== THE TASK ==
Find the line that contains "Toggle the LOG scale option"; please output it and each line after it, exactly as shown, up to the end of the entries below, skipping pictures.

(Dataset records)
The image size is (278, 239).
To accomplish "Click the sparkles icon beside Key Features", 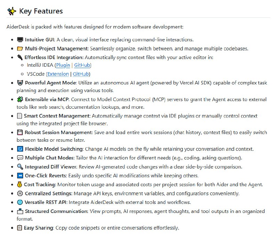I will (x=12, y=11).
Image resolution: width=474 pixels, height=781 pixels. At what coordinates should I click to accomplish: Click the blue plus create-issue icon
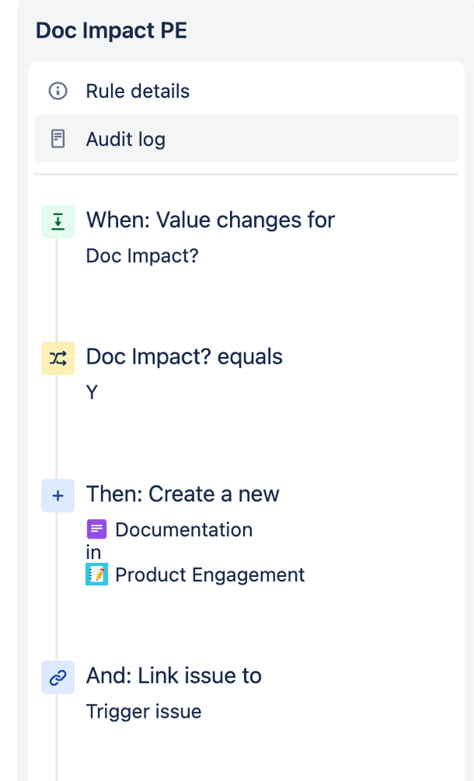[x=58, y=496]
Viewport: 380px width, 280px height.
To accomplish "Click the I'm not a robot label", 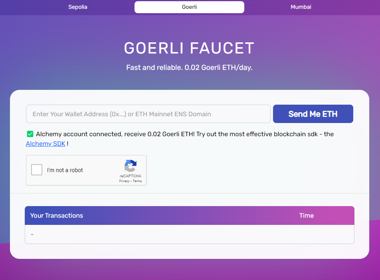I will point(65,170).
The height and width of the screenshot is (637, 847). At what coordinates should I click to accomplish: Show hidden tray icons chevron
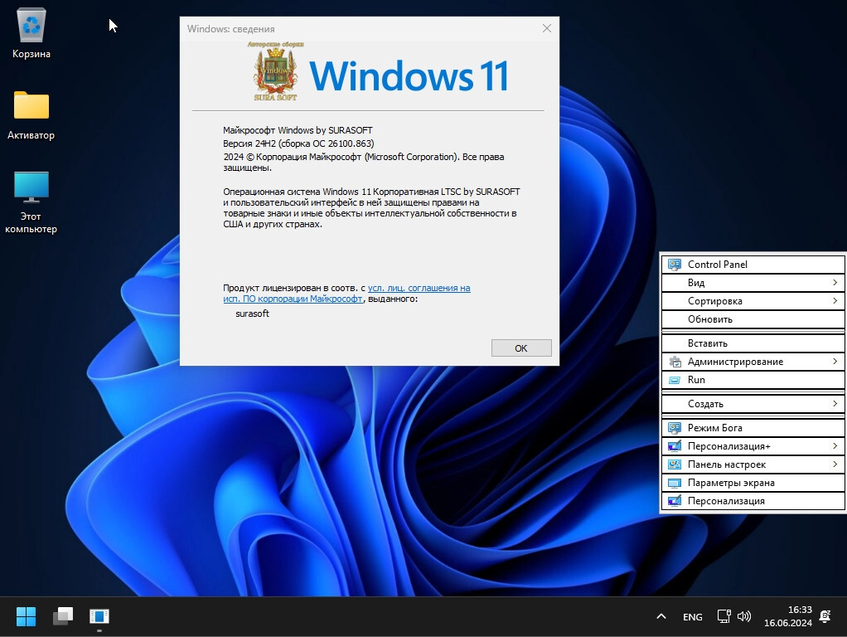[x=661, y=616]
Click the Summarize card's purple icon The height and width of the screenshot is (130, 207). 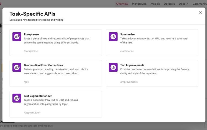click(x=113, y=37)
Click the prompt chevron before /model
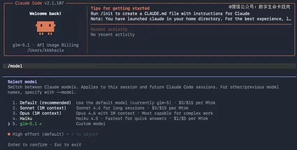The width and height of the screenshot is (297, 150). point(4,66)
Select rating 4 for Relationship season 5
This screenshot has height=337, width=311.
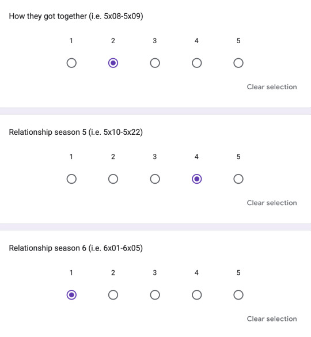pos(196,179)
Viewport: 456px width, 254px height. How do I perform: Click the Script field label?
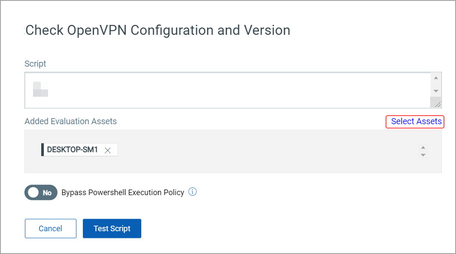click(x=35, y=64)
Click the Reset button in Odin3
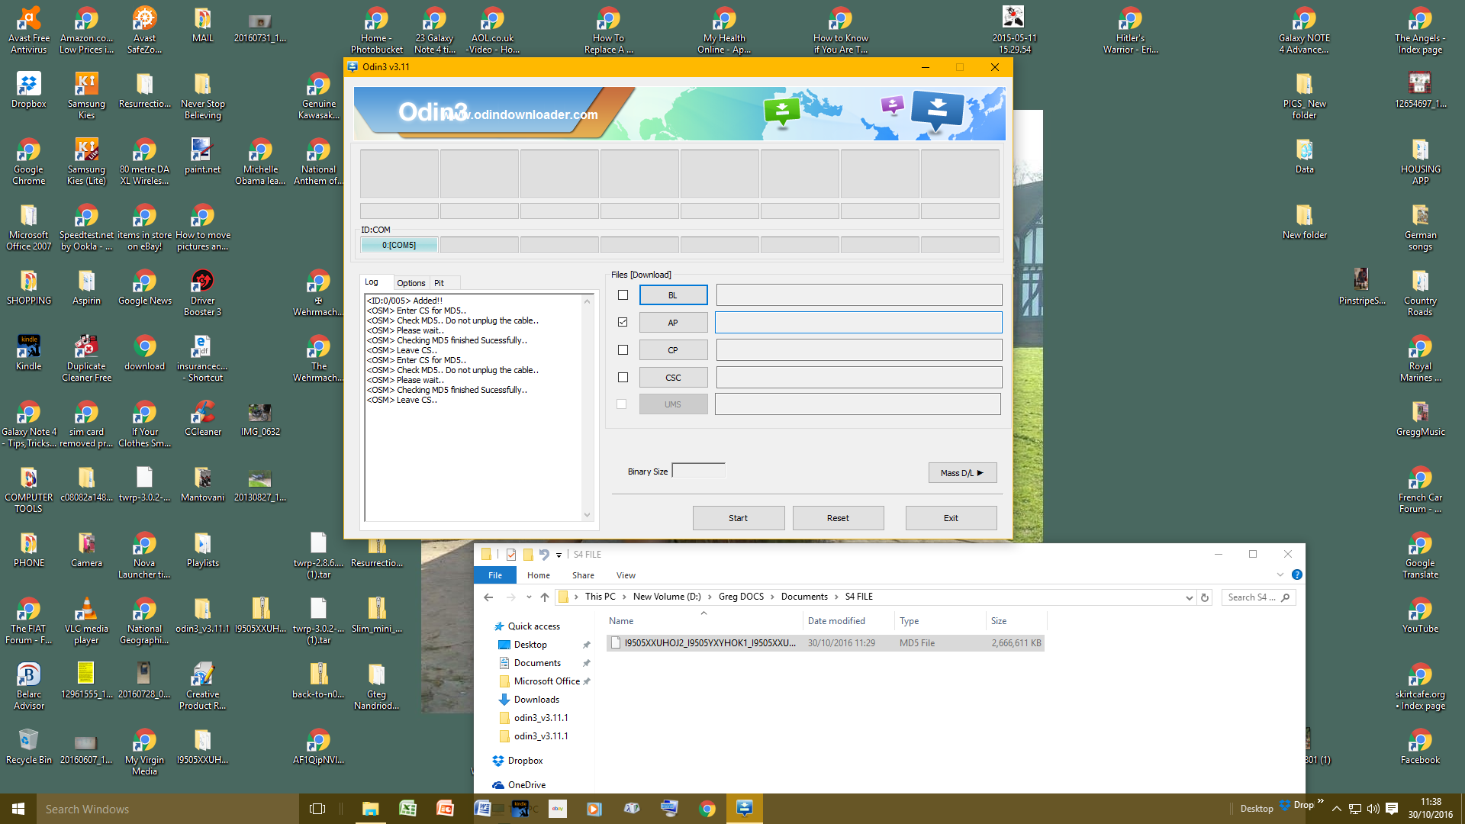 [838, 517]
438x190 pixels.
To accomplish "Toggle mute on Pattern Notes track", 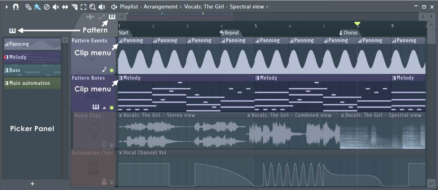I will pyautogui.click(x=112, y=108).
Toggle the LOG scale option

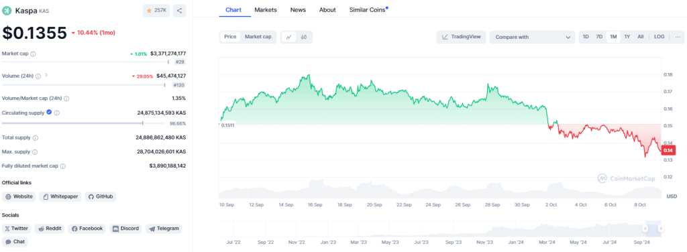click(x=659, y=37)
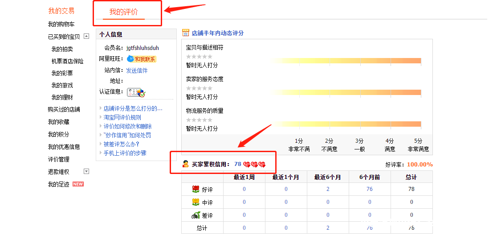Click the 76 good reviews count
The width and height of the screenshot is (493, 240).
(369, 189)
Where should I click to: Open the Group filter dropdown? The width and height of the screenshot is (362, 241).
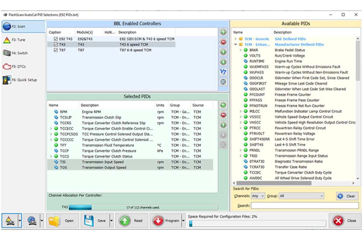tap(301, 196)
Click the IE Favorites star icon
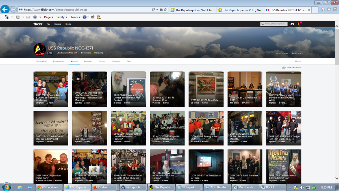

== RESULT OF THE TASK ==
Toggle the LOG scale option

click(x=659, y=37)
Click the 76 good reviews count
The width and height of the screenshot is (493, 240).
(369, 189)
Where should I click to: Open the Group filter dropdown? The width and height of the screenshot is (362, 241).
tap(301, 196)
Click the IE Favorites star icon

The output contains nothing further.